Compassion is not weakness, and concern for the unfortunate is not socialism.
Foreign policy is really domestic policy with its hat on
Freedom is hammered out on the anvil of discussion, dissent, and debate.
There are those who say to you- we are rushing this issue of civil rights. I say we are 172 years late.
I learned more about economics from one South Dakota dust storm than I did in all my years at college.
I wish to suggest that ample opportunity does exist for dissent, for protest, and for nonconformity. But I must also say that the right to be heard does not automatically include the right to be taken seriously.
Liberalism, above all, means emancipation- emancipation from one's fears, his inadequacies, from prejudice, from discrimination... from poverty.
National isolation breeds national neurosis.
Never answer a question from a farmer.
Never give in and never give up.
Oh, my friend, it's not what they take away from you that counts. It's what you do with what you have left.
Propaganda, to be effective, must be believed. To be believed, it must be credible. To be credible, it must be true.

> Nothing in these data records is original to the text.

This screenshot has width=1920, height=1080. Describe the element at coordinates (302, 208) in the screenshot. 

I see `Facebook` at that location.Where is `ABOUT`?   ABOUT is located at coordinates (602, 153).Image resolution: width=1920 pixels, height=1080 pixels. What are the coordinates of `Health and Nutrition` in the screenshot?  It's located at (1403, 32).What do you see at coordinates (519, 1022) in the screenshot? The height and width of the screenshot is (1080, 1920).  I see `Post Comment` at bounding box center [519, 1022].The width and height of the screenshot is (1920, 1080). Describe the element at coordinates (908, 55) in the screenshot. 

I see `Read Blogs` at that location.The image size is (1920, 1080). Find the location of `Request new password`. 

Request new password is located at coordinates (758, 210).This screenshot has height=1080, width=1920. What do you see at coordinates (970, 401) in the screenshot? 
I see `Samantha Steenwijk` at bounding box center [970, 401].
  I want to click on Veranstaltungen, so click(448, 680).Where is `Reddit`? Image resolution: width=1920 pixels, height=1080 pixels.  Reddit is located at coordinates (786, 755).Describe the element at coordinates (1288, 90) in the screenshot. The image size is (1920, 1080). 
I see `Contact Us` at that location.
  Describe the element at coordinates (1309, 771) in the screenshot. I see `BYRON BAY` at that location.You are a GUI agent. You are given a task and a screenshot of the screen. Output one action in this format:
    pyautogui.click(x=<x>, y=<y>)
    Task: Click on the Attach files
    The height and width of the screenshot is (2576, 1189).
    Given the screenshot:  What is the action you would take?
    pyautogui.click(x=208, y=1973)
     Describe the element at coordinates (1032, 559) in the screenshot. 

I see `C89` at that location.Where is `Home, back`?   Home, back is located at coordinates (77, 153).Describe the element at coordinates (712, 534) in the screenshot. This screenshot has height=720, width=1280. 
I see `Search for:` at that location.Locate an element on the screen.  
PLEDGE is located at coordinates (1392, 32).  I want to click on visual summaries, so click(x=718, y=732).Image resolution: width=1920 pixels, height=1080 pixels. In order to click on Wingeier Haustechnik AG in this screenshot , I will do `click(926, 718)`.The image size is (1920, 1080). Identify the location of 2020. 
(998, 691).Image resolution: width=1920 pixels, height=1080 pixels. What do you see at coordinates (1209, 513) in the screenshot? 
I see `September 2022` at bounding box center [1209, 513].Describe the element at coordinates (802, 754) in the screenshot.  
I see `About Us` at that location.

The difference between heresy and prophecy is often one of sequence. Heresy often turns out to have been prophecy- when properly aged.
The impersonal hand of government can never replace the helping hand of a neighbor.
The moral test of government is how it treats those who are in the dawn of life, the children; those who are in the twilight of life, the aged; and those in the shadows of life, the sick, the needy and the handicapped.
The President has only 190 million bosses. The Vice President has 190 million and one.
The President is the people's lobbyist.
There are incalculable resources in the human spirit, once it has been set free.
There are not enough jails, not enough policemen, not enough courts to enforce a law not supported by the people.
This, then, is the test we must set for ourselves; not to march alone but to march in such a way that others will wish to join us.
To err is human. To blame someone else is politics.
Today we know that World War II began not in 1939 or 1941 but in the 1920s and 1930s when those who should have known better persuaded themselves that they were not their brother's keeper.
Unfortunately, our affluent society has also been an effluent society.
We are in danger... of making our cities places where business goes on but where life, in its real sense, is lost.